Vaccination for 1 million in US

From Roland Watson in Washington and Charles Bremner in Paris
UK Times


A MILLION Americans will be given smallpox vaccinations under the first wave of a mass inoculation order being prepared by President Bush.

The initial stage of the decision would see 500,000 military personnel and 510,000 civilian medical workers receive the jab.

A second step would involve up to ten million frontline workers such as police, the emergency services, and other healthcare staff who would be the first to respond to a bioterrorism attack.

The smallpox vaccine would then be made available to any member of the public who wanted one, although it would be accompanied with warnings of the health risks involved and would not be recommended by the authorities.

Mr Bush is expected to publish the details in the next few days after months of agonising. One to three people in the initial wave of one million recipients are likely to die from side-effects of the vaccine, according to estimates by health experts, and dozens of others will contract life-threatening illnesses.
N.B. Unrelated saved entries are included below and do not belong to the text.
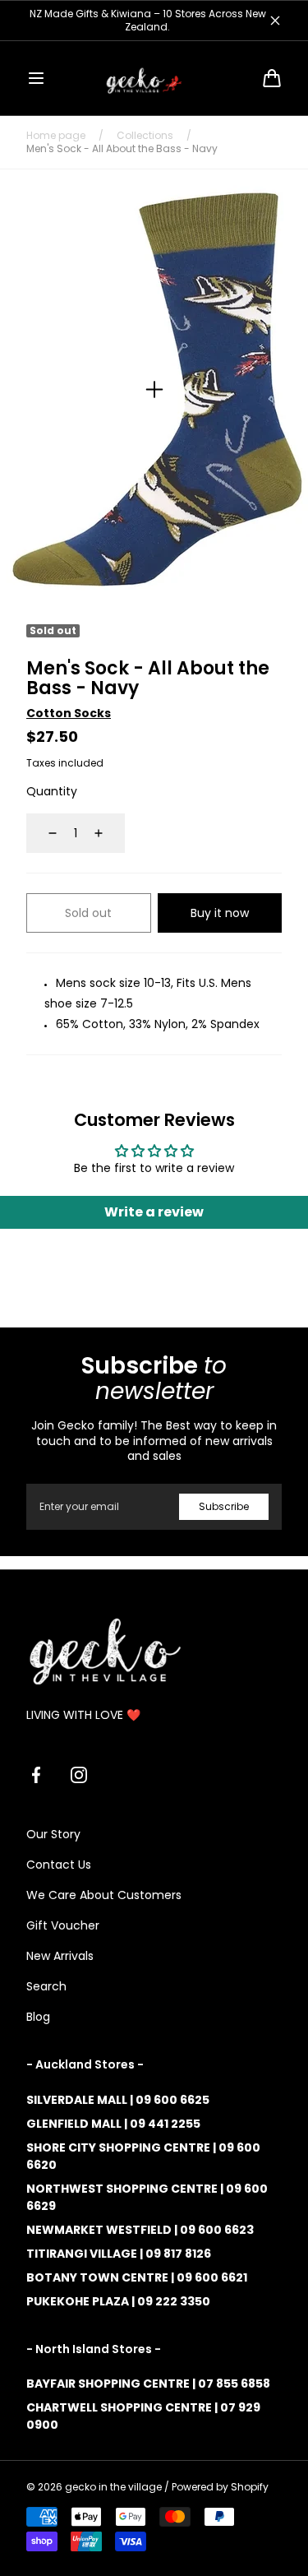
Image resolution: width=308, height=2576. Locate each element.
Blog (38, 2016)
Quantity (51, 791)
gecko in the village (113, 2487)
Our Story (53, 1834)
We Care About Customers (104, 1895)
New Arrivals (60, 1956)
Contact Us (58, 1864)
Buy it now (220, 913)
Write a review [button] (154, 1211)
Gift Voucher (62, 1925)
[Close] (275, 20)
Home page (55, 135)
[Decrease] (42, 833)
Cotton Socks (68, 713)
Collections (145, 135)
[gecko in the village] (154, 78)
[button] (36, 78)
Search (46, 1986)
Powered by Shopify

However, Mr Bush has been persuaded that the risks from a bioterrorism attack on US soil are too dangerous to ignore. If there were an outbreak of the highly contagious disease, some 30 per cent of those affected would die and many survivors would be left blind or disfigured, health experts say.

Dick Cheney, the Vice-President, has been the driving force behind preventive vaccinations. Since the immediate aftermath of the September 11 attacks, Mr Cheney has frequently voiced fears that the US was underprepared for a bioterrorism attack.

The wrangle within the White House over the decision to reintroduce vaccinations has been complicated by changing patterns of healthcare which have increased the danger of harmful side-effects for millions of Americans.

Those being treated for cancer or Aids, or who have had courses of drugs which have impaired their immune systems, would be ruled out, even though they would be most at risk of contracting the disease.

France is preparing to administer smallpox vaccinations to an undisclosed number of emergency medical teams, including military and civilian doctors, nurses, drivers, helicopter pilots and administrators.

The Government has also given orders for the preparation of a vaccination programme that would immunise the whole population within two weeks. The Health Ministry said that details of the vaccination plan, drawn up as a precaution against bioterrorism, would remain secret.

The Canadian Government is planning to vaccinate about 500 frontline medical workers, doctors, nurses, and laboratory technicians before the end of the year.

The Government is also negotiating with the pharmaceutical firm Aventis to buy ten million doses of smallpox vaccine, at a cost of about £16 million, which health authorities believe would be enough to immunise the entire country.